By Jonathan Wood and Elizabeth Slattery, WSJ, May 16, 2020


TWTW Summary: The members of Pacific Legal Foundation write:

“One of the first actions of Congress in 1789 was proposing a bill of rights that limited government power and guaranteed the liberties of the American people. Power has since shifted from Congress to an unaccountable regulatory state, but there is no equivalent bill of rights to limit its power or protect liberty in the bureaucratic process.

“President Trump last week issued an executive order, ‘Regulatory Relief to Support Economic Recovery.’ Its temporary relief provisions have attracted much attention, and deservedly so, but an important part has been overlooked.

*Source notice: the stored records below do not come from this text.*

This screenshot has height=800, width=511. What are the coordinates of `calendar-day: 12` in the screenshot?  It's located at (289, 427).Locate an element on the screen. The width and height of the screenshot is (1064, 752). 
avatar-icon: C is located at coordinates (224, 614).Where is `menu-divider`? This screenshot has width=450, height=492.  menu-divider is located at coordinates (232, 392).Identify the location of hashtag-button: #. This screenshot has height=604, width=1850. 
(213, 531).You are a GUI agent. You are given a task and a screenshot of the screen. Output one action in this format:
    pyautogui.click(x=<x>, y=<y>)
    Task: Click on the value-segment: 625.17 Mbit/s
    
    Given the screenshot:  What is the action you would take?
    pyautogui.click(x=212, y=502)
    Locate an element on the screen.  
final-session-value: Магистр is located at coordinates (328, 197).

The executive order includes a regulatory bill of rights that identifies ‘principles of fairness in administrative enforcement and adjudication’ and commands agencies to revise their procedures accordingly.

“Here are some of the principles: You should be presumed innocent unless proven guilty of violating a regulation. Agency enforcement should be prompt and fair, not needlessly drawn out. Disputes should be decided by neutral judges, not agency enforcement officials. Agency rules of evidence should be clear and fair, and agencies shouldn’t withhold evidence that is potentially exculpatory. Threatened penalties should be proportionate to the alleged wrong. Agencies shouldn’t coerce you into giving up your rights. Agencies shouldn’t engage in practices that cause unfair surprise. And agency practice should promote, rather than evade, accountability.

“These principles may seem basic, but federal agencies have too often failed to uphold them, as we explain in a Pacific Legal Foundation report released this month, ‘The Regulatory State’s Due Process Deficits.’ Through nine case studies of enforcement abuse involving our foundation’s clients, we show how agencies withhold fair notice, use biased rules of evidence, threaten excessive penalties to coerce people into giving up, resist scrutiny by courts and evade democratic accountability.

“Consider the Environmental Protection Agency’s treatment of Mike and Chantell Sackett, who in 2007 were attempting to build their dream home in Priest Lake, Idaho. As work began, the EPA without notice claimed their lot was a federally protected wetland and demanded they abandon their plans for a home. Large daily fines would pile up if they failed to comply. When the Sacketts protested, bureaucrats refused to provide evidence to support their claims and attempted to deny the Sacketts their day in court.

“The Supreme Court ruled unanimously in 2012 that EPA orders alleging Clean Water Act violations are judicially reviewable. But the foot-dragging had its intended effect, and the potential fines ultimately grew to more than $150 million. Only after 12 years of litigation and public criticism did the EPA relent and drop the order and the fines. It still isn’t clear whether the Sacketts can build anything on their property. Our appeal to clarify is pending at the Ninth U.S. Circuit Court of Appeals.”

The authors give two more examples and conclude:

“The problem isn’t that agents occasionally cross lines in pursuit of clear villains. Bureaucrats have stacked the process against ordinary people even in mundane cases. These problems aren’t isolated to the EPA. Our report details abuses by the U.S. Fish and Wildlife Service, the Food and Drug Administration and others.

“The First Congress included in the Bill of Rights a guarantee that no one would be deprived of life, liberty, or property ‘without due process of law.’ The protections inherent in this clause are vital to shielding Americans from arbitrary or abusive government action. The Regulatory Bill of Rights promises the same protections against the regulatory state, protections that are long overdue, as our clients can attest.”